> [Excerpted text]:
______________________________
PDB Access Methods for FirstGlance in Jmol

PDB Data File Access Methods
Employed by FirstGlance in Jmol

Caution This document has not been updated since an early version of FirstGlance in Jmol. JSmol now uses jmol.php to obtain files from external servers. Contact if you wish to discuss current methods.

Contents

Descriptions of Access Methods
Summary of formats for specifying atomic coordinate data files, and decision tree for selecting an access method.
Apache Rewrite Rules (RCSB)
Apache Rewrite Rules (General)
Possible Access Methods Not Implemented

Descriptions of Access Methods Each method below is controlled by variables defined in the file config.js. Numbers below correspond to the method numbers in that file. Variable names below are in brown, and are all found in config.js.

Signed applet. All installations may use the signed applet, which can read an atomic coordinate file directly from any HTTP URL. Such files may be in any format readable by Jmol (including PDB format and mmCIF format).
1. If the applet server has a local copy of the entire PDB database, method #2 below will be used.
2. If method #2 is not available, PDB Id codes will be obtained from the path specified in rcsbURLSignedHead, normally from the Protein Data Bank (e.g. at rcsb.edu).
3. Atomic coordinate files specified in URL's (absolute or relative) will be obtained directly by the signed Jmol applet. The signed applet can obtain files by either "http://" or "ftp://" protocols.
4. The user is required to trust the applet. This could be problematic since the applet is not signed by a verifiable authority (due to the cost and time that would be involved).
5. This method requires no special action by the server administrator.
Unsigned Applet methods:

For security reasons, unsigned applets are prohibited from reading data from any source except the same domain as that from which the applet was served to the client browser. The advantage of using the unsigned applet is that the user will not be requested to trust the applet, which might (justifiably) cause the user to decline to use the applet. Below, the term "applet server" is used to mean the server that serves the FirstGlance application and the Jmol applet to the client browser.
PDB Id codes from PDB database on applet server. In some cases, the server providing FirstGlance and the unsigned applet also itself has the entire PDB database. In this case, any published PDB Id code can be obtained locally.
______________________________
> [Activity]: In the text on PDB access methods, rewrite the paragraph that begins "For security reasons, unsigned applets" as a short bulleted list that keeps its main facts.

> [Supplied data]:
______________________________
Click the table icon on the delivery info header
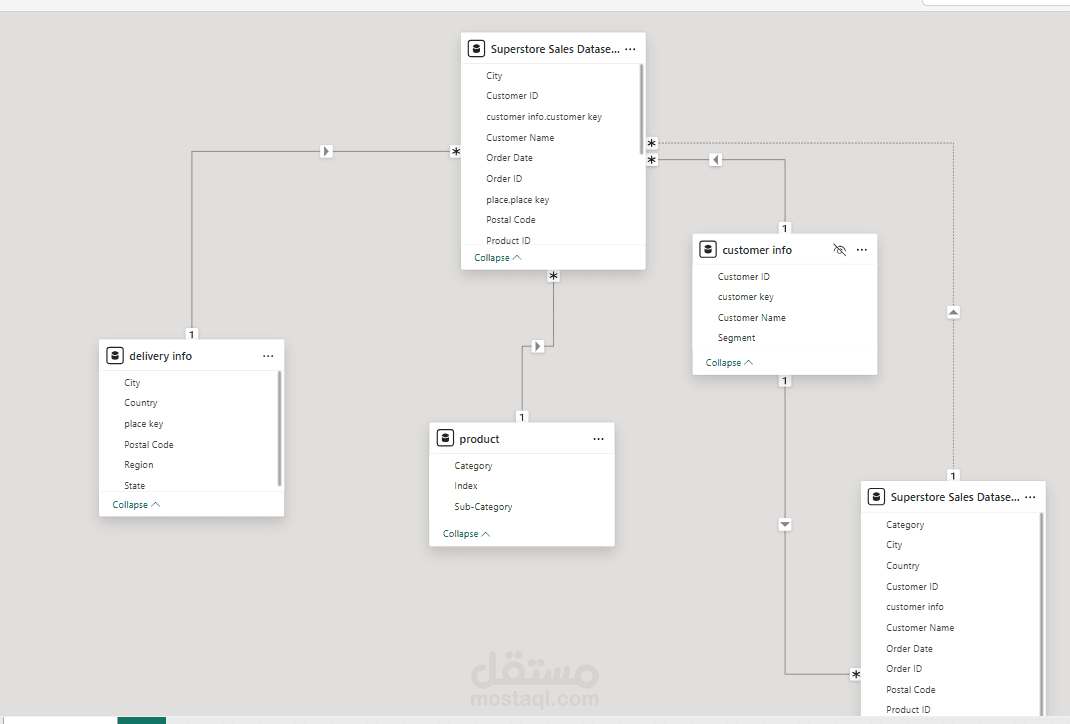 [113, 355]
______________________________
> [Answer space]:
- For security reasons, unsigned applets can read data only from the same domain that served the applet to the client browser.
- Their advantage is that the user is not asked to trust the applet, a request that might lead the user to decline to use it.
- "Applet server" means the server that delivers FirstGlance and the Jmol applet to the client browser.